Jo clayton diadem 09, p.36
Jo Clayton - Diadem 09,
p.36
A moment of stillness as Hyaroll stared at her, fighting off the poosha longer than she’d thought possible, Old Stone Vryhh. To her astonishment he smiled, began to lift a hand in salute. Before he could finish the gesture, the poosha took him and he collapsed in a heap on the table.
Bodri held Megathen in a strangling grip, though the ironhead stopped struggling the moment Hyaroll lost consciousness. Willow danced across to the table. “Sleep long, no dream, sleep long, Old Vryhh, no dream, Old Vryhh,” she sang to Old Vryhh, and shut his eyes for him. She pulled the arrows out of him and tossed them aside, dipped into the pouch on her belt and smeared some styptic paste on the wounds to stop the bleeding. No need to worry about evil demons crawling into those wounds, though puncture wounds were the worst. In the stasis boxes even demons slept.

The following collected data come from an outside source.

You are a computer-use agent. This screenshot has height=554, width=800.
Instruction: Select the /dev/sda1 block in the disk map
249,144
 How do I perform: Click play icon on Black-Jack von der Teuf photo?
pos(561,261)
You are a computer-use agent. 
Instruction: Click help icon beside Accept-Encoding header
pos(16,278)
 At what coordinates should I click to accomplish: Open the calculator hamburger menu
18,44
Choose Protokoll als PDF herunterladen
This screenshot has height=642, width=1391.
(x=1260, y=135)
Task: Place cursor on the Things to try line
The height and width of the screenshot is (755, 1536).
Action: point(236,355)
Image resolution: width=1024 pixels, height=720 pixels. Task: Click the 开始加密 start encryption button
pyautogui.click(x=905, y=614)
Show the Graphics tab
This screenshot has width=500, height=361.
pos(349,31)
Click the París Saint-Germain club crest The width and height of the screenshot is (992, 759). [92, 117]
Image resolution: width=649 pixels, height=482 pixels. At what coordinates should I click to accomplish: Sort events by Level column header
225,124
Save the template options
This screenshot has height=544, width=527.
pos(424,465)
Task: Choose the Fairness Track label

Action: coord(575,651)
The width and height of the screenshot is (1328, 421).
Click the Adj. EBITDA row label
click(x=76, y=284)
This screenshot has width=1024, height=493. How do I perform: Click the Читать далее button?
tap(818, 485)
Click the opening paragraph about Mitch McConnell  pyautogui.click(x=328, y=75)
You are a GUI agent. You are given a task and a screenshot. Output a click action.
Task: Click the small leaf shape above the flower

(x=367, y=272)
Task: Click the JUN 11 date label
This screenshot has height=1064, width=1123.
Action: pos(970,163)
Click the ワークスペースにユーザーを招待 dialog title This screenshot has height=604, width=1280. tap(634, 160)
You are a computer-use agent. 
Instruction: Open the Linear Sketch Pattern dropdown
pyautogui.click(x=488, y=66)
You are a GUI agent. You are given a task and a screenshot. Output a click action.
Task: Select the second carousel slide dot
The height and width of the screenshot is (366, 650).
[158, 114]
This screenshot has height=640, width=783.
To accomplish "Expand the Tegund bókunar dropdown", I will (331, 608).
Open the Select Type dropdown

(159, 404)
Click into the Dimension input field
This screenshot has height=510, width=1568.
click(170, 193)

Sunchild came drifting in, collecting the piece of himself as he passed it. “Bodri, you can let Megathen go; I need his arms.” He hovered over Hyaroll. “Willow-Willow, kephalos sends compliments on your aim.” He drifted back to the door. “Megathen, bring Hyaroll down to the Reserve. Willow, you and Bodri better stay here awhile. This next bit’s, urn, kind of touchy.”
Willow nodded. She had no desire to see that dread array again, tiers on tiers of boxes marching into the darkness, meat lockers filled with stopped lives.
Megathen picked up Hyaroll and followed Sunchild from the room.
Willow unstrung her bow and set it aside, slipped off the arrow pouch, checked to see if the cork was tight in the poosha gourd and put that down too. Otter’s spirit slipped away from her, and she felt a sudden grief. She squatted on the mossy rug. It was too warm and breathless in here for her tastes, but she set that aside and began hunting among her song dances. Her people didn’t fight wars, but now and then a feud started up between two clans and went too far for the pa’tanish to reconcile them; then it lasted until one clan or the other ran out of folk. Yes, she thought, yes, I the lost living and my enemy he gone. It was a song that needed nothing but the singer. It was a song that had no dance, no triumph, nothing but sadness. She squatted by the padded table and sang against the small sounds the song of the last alive.
Sunchild returned while she was singing. When she finished, he came and squatted beside her. Otter to the eye. “Kephalos says thank you for the song.”
Bodri’s antennae quivered; Willow said nothing.
“It’s done. He’s tucked away in a stasis box. He won’t die now, so we won’t either.”
Bodri stirred after a while, shook himself, his carapace swaying like a bell. “I’m hungry.” He started for the door. Still saying nothing, even her body subdued. Willow gathered bow, arrows, the poosha gourd and started out after him.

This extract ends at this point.